Tudo começa cem anos atrás. Na década de 20. A outra década de 20. Um aluno é fascinado pelas virtudes humanas de sua professora e a mantém em sua memória afetiva até o dia em que começa a escrever sobre aqueles saudosos dias na escola. Agora já estamos na década de 40.

Sendo publicadas por uma revista argentina, as histórias chamam a atenção para o aspecto social que surge entre as interações daqueles alunos e sua tenra, atenciosa e, de certa forma, ingênua professora. Há diferenças de classe, de cor, de gênero, de força. Há uma diversidade inventada que vira um joguete artístico e propagandista. Nasce a primeira fan fic da esquerda, dessa vez vinda de fato de uma criança.

A obra primeiro é adaptada para o rádio e alguns anos depois vira uma telenovela. Através de seu sucesso surgem dois filmes e exibições pela América Latina. Décadas depois é reproduzida no México e vira Carrossel, aquela versão que encantou brasileiros e coreanos por uma geração.

O remake brasileiro feito pela emissora de Sílvio Santos, se inspira mais na versão mexicana original, não as continuações que vieram, e dá uma atualizada em seus estereótipos. É uma obra encantadora pela pureza de visão de mundo.

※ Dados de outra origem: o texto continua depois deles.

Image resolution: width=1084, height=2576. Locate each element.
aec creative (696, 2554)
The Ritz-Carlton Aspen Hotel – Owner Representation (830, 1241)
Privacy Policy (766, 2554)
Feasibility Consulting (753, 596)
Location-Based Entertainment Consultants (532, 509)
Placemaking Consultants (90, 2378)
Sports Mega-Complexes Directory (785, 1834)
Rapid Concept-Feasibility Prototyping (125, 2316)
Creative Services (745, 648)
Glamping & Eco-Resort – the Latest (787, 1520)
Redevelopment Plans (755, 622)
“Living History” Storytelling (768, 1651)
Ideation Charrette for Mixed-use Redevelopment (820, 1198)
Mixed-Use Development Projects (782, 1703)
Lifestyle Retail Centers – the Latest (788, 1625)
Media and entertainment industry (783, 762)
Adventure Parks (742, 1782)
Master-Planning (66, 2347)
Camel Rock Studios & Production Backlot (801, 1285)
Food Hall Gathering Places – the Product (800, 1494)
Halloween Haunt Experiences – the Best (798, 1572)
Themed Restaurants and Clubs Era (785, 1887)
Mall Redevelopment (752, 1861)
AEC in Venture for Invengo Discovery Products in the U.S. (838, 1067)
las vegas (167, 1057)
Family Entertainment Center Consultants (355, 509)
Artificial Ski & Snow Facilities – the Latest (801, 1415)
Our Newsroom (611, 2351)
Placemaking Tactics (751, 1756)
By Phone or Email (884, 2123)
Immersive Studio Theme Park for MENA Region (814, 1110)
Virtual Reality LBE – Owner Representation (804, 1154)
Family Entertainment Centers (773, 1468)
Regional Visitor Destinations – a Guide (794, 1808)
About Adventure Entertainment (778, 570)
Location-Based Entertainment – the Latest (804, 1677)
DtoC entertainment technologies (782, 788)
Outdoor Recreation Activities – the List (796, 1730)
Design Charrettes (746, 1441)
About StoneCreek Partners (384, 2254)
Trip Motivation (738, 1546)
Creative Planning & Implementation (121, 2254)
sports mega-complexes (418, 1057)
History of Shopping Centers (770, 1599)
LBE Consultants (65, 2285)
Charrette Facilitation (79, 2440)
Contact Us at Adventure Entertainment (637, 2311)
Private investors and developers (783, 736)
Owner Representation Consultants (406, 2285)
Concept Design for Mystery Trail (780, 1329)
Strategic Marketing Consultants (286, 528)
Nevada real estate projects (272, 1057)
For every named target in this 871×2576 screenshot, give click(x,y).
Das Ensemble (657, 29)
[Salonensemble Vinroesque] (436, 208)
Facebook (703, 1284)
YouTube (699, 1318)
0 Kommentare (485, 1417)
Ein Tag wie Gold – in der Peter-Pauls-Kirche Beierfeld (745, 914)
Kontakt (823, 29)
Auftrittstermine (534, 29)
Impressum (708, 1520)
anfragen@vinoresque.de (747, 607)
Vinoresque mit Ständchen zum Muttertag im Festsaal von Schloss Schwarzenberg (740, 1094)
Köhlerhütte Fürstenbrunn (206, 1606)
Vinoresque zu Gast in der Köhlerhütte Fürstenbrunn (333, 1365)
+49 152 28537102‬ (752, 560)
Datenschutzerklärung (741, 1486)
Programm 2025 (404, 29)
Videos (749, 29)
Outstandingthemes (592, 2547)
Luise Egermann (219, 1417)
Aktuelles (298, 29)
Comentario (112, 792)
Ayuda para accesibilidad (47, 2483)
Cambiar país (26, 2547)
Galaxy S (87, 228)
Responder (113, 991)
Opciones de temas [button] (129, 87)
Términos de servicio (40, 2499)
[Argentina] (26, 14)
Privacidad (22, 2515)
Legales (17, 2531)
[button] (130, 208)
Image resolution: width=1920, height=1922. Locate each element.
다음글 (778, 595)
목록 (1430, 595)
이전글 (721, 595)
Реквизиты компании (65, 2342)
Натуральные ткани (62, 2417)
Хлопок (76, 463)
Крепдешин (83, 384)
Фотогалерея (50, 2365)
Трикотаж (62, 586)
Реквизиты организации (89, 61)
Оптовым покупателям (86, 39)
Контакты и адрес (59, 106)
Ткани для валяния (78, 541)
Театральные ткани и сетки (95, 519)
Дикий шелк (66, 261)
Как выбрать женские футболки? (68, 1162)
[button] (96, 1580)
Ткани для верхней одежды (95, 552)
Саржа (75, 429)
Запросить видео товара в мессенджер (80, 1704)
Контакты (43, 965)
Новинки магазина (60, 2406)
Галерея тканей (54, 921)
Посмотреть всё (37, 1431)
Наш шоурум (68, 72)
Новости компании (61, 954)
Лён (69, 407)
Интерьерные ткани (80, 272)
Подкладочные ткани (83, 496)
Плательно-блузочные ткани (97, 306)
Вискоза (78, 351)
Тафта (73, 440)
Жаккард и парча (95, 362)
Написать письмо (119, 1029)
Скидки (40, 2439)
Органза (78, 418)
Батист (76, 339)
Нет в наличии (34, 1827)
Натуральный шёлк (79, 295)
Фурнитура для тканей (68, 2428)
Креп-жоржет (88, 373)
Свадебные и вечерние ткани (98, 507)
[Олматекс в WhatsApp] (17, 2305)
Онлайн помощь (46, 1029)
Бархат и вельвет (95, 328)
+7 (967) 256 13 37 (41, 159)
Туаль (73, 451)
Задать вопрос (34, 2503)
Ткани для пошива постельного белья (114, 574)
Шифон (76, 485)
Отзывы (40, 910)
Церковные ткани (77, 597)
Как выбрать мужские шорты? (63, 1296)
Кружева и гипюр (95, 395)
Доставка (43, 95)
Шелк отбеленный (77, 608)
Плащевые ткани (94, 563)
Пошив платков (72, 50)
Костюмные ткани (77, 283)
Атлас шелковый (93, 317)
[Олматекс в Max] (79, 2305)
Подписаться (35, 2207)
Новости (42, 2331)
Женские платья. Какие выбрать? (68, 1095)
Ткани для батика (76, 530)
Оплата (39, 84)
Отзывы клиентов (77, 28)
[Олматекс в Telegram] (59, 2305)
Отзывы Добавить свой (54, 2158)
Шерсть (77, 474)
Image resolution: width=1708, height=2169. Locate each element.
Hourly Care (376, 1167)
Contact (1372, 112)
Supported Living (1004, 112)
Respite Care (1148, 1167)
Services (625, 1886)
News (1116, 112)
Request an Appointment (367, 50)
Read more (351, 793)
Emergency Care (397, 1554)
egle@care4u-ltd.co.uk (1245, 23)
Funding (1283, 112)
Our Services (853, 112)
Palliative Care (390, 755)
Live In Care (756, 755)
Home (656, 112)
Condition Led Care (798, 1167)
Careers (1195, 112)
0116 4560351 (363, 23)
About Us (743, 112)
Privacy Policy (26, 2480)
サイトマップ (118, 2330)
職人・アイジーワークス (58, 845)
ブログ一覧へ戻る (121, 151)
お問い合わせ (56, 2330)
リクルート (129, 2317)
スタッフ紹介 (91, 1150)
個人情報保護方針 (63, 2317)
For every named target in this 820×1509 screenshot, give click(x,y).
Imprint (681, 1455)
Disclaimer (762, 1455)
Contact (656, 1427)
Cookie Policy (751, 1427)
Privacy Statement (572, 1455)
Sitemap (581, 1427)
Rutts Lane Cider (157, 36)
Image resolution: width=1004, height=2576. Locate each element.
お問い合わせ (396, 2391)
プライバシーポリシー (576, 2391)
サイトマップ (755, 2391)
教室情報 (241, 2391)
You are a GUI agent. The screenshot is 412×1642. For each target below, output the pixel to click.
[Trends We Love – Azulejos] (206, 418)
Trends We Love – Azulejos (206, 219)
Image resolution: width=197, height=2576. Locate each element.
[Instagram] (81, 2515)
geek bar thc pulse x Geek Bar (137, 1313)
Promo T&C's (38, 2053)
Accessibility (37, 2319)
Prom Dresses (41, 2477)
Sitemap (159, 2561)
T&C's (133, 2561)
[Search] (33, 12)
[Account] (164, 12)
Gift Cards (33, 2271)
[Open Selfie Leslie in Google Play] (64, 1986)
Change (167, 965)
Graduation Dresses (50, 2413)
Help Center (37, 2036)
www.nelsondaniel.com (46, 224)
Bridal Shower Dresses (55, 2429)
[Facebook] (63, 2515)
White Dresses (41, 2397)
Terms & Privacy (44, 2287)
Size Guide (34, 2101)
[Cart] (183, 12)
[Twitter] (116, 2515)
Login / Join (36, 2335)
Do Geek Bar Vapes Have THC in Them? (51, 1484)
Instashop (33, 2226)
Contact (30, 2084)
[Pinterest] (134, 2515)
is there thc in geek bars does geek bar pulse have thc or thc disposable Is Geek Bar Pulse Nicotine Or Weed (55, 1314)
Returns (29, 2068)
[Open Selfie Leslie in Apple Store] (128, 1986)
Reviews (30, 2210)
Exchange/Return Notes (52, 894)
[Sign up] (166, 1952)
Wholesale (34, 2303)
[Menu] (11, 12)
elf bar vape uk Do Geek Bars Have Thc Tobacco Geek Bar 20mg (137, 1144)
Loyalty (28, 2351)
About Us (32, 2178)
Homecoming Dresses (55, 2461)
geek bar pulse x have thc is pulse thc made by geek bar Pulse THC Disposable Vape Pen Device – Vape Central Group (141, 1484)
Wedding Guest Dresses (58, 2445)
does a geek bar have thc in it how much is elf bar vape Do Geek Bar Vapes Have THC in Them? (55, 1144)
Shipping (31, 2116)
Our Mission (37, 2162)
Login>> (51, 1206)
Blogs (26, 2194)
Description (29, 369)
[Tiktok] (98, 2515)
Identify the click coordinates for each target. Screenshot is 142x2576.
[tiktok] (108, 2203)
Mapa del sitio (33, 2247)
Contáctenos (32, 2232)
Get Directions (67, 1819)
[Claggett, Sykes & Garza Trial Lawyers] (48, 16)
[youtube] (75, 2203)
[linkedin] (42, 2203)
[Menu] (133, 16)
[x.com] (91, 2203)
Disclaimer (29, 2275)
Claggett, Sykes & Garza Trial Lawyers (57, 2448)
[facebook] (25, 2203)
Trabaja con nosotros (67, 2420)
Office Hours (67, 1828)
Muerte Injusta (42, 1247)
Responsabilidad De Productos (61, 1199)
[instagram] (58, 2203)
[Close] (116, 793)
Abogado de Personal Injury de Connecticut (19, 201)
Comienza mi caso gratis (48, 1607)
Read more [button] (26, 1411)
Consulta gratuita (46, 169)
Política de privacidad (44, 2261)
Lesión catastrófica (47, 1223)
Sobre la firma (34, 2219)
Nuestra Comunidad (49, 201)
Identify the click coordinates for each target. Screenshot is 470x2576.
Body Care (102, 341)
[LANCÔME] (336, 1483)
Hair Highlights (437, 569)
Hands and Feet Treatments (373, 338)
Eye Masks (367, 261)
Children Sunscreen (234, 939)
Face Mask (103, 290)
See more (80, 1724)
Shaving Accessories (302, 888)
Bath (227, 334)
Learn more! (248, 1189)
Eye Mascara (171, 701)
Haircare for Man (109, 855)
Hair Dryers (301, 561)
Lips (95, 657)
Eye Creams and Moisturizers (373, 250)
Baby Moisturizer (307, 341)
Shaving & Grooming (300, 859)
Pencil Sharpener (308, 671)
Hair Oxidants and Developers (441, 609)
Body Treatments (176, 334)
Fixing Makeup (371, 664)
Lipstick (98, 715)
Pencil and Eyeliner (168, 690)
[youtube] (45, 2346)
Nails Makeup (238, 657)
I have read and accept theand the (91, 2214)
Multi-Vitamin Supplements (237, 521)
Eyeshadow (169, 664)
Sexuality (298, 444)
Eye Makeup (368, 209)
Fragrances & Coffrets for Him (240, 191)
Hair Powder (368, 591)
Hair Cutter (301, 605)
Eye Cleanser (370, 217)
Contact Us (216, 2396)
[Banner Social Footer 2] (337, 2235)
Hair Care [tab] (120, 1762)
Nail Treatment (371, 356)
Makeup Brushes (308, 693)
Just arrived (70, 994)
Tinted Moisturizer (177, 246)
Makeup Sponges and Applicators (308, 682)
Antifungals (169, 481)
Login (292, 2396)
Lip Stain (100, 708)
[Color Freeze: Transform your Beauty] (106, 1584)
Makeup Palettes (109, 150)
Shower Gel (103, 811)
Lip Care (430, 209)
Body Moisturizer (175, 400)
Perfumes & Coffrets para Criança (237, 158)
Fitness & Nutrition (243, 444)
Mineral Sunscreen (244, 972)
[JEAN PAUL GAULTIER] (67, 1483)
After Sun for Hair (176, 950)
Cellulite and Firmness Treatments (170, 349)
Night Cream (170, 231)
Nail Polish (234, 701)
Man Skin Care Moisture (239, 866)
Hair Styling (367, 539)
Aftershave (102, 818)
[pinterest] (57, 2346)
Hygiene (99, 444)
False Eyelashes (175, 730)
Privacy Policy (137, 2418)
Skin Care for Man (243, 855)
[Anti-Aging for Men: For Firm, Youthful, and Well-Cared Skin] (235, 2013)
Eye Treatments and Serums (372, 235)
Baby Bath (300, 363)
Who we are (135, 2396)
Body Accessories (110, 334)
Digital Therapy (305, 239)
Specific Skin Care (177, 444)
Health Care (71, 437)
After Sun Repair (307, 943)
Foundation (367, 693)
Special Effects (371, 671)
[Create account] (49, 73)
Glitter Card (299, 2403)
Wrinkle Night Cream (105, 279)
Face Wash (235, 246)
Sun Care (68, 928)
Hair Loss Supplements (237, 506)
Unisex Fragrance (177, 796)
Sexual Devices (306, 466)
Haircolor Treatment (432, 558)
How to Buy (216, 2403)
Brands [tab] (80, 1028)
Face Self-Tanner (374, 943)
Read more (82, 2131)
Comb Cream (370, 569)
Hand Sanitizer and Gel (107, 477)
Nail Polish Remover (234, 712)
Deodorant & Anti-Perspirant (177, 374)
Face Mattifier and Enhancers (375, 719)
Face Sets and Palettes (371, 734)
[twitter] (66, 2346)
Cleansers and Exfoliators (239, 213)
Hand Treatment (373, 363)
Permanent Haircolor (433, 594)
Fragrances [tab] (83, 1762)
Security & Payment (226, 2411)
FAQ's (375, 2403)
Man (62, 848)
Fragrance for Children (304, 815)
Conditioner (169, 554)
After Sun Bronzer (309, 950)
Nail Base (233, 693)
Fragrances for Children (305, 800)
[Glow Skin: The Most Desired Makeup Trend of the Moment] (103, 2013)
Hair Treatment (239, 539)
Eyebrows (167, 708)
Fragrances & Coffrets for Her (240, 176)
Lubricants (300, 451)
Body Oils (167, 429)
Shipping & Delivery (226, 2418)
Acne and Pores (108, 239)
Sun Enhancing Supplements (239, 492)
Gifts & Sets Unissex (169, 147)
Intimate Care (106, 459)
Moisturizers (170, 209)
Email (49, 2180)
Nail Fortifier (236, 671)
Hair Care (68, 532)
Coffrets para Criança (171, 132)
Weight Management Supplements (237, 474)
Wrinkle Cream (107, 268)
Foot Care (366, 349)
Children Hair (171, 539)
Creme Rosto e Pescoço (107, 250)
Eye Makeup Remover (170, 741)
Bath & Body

Dificilmente uma novela se desvencilha do mundo adulto para mostrar sua versão em miniatura.

A Escola Mundial onde se unem as crianças cujas vidas serão retratadas em pequenos contos de aventuras é claramente um simulacro da vida, ou, melhor dizendo, um preparativo para ela. Nunca a essência do que é passar tanto tempo na infância com outros ser humaninhos foi melhor retratado como aqui.

Fazendo jus à máxima de que criança não mente. Nem sua versão adulta e já escritora. Bom, talvez floreie um pouco. Pelo bem da fantasia.